Meet TV's new Inspector Morse … he's grumpy, a big drinker and, oh yes, he's Swedish

STEP aside, Rebus and Morse. The actor Kenneth Branagh, perennial darling of the English stage, is bringing a grumpy, diabetic, hard-drinking Swedish detective to the small screen.

BBC Scotland's drama department will oversee production of a 6 million TV series based on the best-selling Inspector Wallander novels by Sweden's Henning Mankell.

Branagh, dubbed a leading "luvvie" of the British acting world, first found fame in 1989 as a Shakespearean actor in his film of Henry V.

He said: "Wallander is a wonderfully complex and compelling character and I am excited to be playing this fascinatingly flawed, but deeply human detective."

However, the author Ian Rankin, while saying he was interested to see how Mankell worked on TV, was concerned about BBC Scotland looking abroad for its subject matter.

"My main caveat is that there's so much good, complex and diverse Scottish crime writing going on right now that I'd like to have seen BBC Scotland pick up on that," he said.

The Scottish crime writer Quentin Jardine, author of the Bob Skinner books, which have never been televised shared Rankin's concerns.

"Politically, I think it's a bad decision. I think they should have gone for Scottish talent, and then you should go first for English language authors."

The nine Kurt Wallander books have sold 25 million copies worldwide since the first appeared in Sweden in 1991.

The series has been bought for the BBC's UK network, but will be produced through BBC Scotland, in the same way Life on Mars goes through BBC Wales, sources said. It will be filmed on location in southern Sweden.

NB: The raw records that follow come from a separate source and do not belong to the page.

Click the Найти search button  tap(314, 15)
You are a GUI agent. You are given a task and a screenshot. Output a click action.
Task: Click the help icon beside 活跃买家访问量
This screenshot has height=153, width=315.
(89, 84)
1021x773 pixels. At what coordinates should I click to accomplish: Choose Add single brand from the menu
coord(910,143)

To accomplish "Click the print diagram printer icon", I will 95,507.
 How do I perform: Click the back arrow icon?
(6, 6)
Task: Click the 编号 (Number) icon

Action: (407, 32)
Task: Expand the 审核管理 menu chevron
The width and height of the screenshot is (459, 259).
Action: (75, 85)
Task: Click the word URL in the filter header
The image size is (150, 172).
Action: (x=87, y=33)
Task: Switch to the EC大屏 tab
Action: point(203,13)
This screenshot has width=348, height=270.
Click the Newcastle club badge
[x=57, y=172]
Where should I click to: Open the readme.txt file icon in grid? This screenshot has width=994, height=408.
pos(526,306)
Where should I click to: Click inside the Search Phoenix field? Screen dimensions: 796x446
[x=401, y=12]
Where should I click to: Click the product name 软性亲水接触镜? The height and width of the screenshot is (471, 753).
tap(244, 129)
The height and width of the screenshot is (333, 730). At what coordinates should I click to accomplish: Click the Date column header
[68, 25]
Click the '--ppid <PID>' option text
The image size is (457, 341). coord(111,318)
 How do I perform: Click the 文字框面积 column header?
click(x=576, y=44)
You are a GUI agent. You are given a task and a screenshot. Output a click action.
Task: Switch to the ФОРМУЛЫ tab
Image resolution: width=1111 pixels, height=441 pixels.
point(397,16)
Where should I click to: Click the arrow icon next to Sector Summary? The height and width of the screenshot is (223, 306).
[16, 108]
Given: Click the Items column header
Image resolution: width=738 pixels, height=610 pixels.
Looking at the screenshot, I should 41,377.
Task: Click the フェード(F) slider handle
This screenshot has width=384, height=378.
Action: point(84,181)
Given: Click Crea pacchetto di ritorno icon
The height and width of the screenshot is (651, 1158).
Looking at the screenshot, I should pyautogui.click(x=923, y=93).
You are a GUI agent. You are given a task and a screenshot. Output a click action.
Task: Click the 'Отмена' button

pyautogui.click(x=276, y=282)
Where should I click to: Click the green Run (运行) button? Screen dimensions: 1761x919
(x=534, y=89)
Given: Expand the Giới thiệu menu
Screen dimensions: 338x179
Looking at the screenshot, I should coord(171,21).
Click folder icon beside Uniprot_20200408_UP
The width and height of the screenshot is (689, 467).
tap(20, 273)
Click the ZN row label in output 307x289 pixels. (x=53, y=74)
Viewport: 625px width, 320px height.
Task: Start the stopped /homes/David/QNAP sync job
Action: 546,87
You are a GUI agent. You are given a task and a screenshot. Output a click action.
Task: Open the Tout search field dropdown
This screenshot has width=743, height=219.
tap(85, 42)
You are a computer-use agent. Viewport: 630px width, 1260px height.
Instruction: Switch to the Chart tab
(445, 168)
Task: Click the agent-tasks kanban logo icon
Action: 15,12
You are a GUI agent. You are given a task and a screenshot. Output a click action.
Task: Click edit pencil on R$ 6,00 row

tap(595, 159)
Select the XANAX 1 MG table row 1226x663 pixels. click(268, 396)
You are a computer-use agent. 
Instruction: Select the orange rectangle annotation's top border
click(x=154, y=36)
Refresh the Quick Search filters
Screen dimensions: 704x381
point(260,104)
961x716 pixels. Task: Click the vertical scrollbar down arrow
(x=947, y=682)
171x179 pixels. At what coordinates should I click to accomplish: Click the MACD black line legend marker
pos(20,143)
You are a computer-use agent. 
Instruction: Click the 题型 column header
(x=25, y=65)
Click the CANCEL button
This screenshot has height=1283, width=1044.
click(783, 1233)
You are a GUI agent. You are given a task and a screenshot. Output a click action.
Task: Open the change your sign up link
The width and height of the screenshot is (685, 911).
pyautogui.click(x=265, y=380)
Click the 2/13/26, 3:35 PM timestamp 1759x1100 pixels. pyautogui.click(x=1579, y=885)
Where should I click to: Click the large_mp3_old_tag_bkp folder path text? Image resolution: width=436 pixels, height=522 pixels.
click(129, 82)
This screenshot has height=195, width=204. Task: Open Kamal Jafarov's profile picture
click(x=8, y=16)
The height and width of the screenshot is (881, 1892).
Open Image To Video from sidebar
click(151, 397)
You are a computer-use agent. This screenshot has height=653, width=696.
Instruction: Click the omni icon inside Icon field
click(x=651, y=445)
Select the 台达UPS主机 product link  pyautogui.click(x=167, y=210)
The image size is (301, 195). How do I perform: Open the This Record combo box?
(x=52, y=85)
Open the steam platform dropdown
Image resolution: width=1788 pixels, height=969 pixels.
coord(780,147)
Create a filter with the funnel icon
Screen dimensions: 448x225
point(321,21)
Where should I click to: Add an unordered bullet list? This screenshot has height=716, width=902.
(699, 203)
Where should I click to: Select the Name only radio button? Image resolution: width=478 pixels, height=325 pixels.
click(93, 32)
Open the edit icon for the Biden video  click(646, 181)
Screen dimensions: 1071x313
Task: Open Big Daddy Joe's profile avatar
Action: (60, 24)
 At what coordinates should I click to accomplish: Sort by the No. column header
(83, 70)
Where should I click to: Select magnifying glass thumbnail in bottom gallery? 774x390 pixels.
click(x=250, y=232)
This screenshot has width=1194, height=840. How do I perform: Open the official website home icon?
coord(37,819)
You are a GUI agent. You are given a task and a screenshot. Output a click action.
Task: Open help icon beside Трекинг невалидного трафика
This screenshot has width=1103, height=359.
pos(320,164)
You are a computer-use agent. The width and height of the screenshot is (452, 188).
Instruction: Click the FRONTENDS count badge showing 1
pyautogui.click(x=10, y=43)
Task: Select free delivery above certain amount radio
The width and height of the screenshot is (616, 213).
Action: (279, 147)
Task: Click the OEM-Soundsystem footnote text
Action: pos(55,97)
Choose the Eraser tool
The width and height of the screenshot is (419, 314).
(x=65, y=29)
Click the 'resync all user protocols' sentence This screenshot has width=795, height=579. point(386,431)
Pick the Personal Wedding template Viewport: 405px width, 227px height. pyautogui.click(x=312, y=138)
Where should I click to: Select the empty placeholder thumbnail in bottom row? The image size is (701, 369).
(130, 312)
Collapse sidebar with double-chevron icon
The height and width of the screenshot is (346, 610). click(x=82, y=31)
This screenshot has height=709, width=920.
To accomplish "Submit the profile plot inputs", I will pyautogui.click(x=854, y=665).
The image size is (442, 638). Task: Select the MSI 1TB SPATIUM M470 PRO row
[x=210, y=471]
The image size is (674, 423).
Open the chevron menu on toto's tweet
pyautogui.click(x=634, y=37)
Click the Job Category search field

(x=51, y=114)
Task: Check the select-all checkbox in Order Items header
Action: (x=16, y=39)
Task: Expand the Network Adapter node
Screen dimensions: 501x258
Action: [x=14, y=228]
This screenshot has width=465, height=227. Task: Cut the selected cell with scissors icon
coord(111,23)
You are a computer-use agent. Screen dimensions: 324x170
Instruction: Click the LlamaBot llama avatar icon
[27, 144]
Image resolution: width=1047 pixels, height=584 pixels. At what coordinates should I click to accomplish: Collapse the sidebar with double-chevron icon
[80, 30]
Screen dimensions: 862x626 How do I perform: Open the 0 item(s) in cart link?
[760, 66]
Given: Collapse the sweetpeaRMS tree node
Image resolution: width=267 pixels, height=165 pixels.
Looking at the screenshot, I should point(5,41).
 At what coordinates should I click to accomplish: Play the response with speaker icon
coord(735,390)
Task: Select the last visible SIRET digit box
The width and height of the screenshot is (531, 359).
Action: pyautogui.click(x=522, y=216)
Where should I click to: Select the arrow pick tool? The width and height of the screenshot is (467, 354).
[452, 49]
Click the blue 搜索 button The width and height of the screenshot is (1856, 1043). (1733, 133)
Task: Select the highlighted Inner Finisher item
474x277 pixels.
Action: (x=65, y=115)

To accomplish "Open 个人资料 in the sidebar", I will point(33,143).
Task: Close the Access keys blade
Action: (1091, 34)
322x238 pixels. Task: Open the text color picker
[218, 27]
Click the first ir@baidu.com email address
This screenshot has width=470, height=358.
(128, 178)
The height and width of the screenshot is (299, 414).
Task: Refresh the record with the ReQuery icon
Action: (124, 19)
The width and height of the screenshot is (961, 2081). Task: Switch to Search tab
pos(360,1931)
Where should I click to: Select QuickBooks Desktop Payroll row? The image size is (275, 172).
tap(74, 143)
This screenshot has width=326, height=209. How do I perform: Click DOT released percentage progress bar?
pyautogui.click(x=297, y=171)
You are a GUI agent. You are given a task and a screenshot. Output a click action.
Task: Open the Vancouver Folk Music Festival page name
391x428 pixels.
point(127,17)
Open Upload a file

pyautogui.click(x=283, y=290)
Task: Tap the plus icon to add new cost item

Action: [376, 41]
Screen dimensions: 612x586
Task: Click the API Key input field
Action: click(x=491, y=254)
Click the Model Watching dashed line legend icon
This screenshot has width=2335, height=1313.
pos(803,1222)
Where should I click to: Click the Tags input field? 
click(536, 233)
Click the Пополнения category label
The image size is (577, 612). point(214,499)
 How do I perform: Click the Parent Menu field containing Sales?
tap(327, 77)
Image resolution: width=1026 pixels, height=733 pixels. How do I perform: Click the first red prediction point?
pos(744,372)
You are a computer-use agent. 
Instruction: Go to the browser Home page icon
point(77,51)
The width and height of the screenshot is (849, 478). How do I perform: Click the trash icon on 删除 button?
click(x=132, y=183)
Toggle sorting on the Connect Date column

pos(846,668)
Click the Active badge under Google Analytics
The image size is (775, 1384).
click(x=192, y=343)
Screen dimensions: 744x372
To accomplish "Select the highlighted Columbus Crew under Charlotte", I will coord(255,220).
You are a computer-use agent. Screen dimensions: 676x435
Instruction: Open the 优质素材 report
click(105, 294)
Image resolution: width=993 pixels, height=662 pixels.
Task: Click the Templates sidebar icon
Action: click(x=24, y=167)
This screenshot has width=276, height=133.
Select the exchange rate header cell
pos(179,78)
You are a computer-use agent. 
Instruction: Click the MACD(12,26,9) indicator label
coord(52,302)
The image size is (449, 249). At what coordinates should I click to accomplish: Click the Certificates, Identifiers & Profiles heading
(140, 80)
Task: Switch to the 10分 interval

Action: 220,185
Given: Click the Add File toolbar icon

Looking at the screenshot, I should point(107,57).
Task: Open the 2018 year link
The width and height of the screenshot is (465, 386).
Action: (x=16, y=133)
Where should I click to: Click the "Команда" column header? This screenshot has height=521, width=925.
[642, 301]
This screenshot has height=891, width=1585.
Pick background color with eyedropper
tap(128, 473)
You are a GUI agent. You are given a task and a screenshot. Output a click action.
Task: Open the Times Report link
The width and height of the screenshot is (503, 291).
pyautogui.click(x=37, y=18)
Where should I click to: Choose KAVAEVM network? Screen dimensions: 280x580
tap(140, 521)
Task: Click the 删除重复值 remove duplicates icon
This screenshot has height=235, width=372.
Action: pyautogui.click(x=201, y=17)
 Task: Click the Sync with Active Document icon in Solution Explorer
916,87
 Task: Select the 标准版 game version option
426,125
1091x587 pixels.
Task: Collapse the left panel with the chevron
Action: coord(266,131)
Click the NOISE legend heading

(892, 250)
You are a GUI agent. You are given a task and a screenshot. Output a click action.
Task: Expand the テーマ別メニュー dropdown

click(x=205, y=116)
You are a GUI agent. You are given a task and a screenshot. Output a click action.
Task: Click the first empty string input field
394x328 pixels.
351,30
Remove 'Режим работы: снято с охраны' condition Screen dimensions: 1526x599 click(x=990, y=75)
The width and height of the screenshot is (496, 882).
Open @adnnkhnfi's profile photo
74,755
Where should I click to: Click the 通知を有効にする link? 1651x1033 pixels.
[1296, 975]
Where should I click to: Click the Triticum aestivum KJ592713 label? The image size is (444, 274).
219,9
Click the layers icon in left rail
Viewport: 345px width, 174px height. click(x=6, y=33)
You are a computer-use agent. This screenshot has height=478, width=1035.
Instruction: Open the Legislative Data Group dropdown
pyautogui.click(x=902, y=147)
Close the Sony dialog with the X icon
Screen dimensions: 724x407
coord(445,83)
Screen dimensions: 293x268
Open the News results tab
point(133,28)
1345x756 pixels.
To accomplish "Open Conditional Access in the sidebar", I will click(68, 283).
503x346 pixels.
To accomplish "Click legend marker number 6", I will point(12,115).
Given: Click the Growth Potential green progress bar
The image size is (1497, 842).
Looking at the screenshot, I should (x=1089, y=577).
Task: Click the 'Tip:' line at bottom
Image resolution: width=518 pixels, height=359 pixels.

"Wallander is an extremely ambitious project – after all we're looking to create a classic new detective character for British television," said the BBC Scotland head of drama, Anne Mensah. She called Branagh the "perfect leading man".

A BBC Scotland spokeswoman said: We've remained true to the source material because it's written by a Swedish writer about a Swedish detective. It's absolutely essentially Swedish, through and through."

The stories are adaptations of three novels, Sidetracked, Firewall and One Step Behind.

Andy Harries, head of Left Bank Pictures, which is making the series, said: "Visually these films are going to be very strong, very picture-postcard. Ken Branagh is perfect for the role."

ITV has had a string of successes with Inspector Morse, Cracker, and Prime Suspect. In Scotland, it has had STV's Rebus and the long-running Taggart to draw from. At 2 million, the 90-minute Wallander episodes will cost twice as much as Taggart.

Clues point to Branagh as natural in lead role

ON THE heels of his huge hit Henry V, which he directed and starred in as the brash and youthful king, Kenneth Branagh quickly showed his taste for playing detective.

In his next film, Dead Again, the former Royal Shakespeare Company actor chose the unlikely role of Los Angeles detective Mike Church. The sleuth is hired to solve the identity of a mysterious woman with amnesia.

Dead Again was well-received by the critics, but disappointed audiences.

Now 47, Branagh recently directed Sleuth, a remake of the Michael Caine film in which a murder mystery writer invites his wife's lover to his country house and snares him in a web of plots.

Branagh last had a major lead role on British television more than five years ago, when he played the polar explorer Ernest Shackleton in the Channel 4 drama Shackleton.

But he has been tied to another new BBC TV series, Shardlake, starring as a hunchback lawyer who turns detective in the Tudor court.